Recast the entries as a Markdown table with the columns Row and Line, one numbered row per line and no blank lines. Start at the first line of the entries and end with the line that contains "click(130, 27)".

Start of Records for this task

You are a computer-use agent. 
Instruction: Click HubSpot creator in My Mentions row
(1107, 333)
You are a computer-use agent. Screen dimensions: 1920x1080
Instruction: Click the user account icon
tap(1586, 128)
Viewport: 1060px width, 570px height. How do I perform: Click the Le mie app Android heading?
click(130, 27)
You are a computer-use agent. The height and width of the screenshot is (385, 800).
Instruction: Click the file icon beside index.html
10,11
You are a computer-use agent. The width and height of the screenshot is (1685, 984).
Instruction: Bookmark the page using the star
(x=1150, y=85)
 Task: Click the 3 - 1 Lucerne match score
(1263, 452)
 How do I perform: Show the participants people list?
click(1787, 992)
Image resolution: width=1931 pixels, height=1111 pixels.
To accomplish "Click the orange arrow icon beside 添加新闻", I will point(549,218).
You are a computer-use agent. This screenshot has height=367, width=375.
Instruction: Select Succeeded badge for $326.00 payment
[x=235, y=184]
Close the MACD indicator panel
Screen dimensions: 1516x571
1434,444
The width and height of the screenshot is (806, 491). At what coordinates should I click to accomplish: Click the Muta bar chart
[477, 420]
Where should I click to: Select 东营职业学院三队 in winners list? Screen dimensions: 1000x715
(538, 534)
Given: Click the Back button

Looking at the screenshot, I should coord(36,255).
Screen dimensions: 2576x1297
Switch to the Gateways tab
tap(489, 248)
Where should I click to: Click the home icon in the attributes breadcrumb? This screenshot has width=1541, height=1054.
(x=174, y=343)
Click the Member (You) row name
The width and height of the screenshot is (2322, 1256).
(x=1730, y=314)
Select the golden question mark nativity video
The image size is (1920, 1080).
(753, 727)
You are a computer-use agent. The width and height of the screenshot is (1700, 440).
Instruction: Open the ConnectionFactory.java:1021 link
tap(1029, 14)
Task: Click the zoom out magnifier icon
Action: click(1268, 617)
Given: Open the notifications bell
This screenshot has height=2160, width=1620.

End of Records for this task

Exercise solution →
| Row | Line |
|---|---|
| 1 | You are a computer-use agent.  |
| 2 | Instruction: Click HubSpot creator in My Mentions row |
| 3 | (1107, 333) |
| 4 | You are a computer-use agent. Screen dimensions: 1920x1080 |
| 5 | Instruction: Click the user account icon |
| 6 | tap(1586, 128) |
| 7 | Viewport: 1060px width, 570px height. How do I perform: Click the Le mie app Android heading? |
| 8 | click(130, 27) |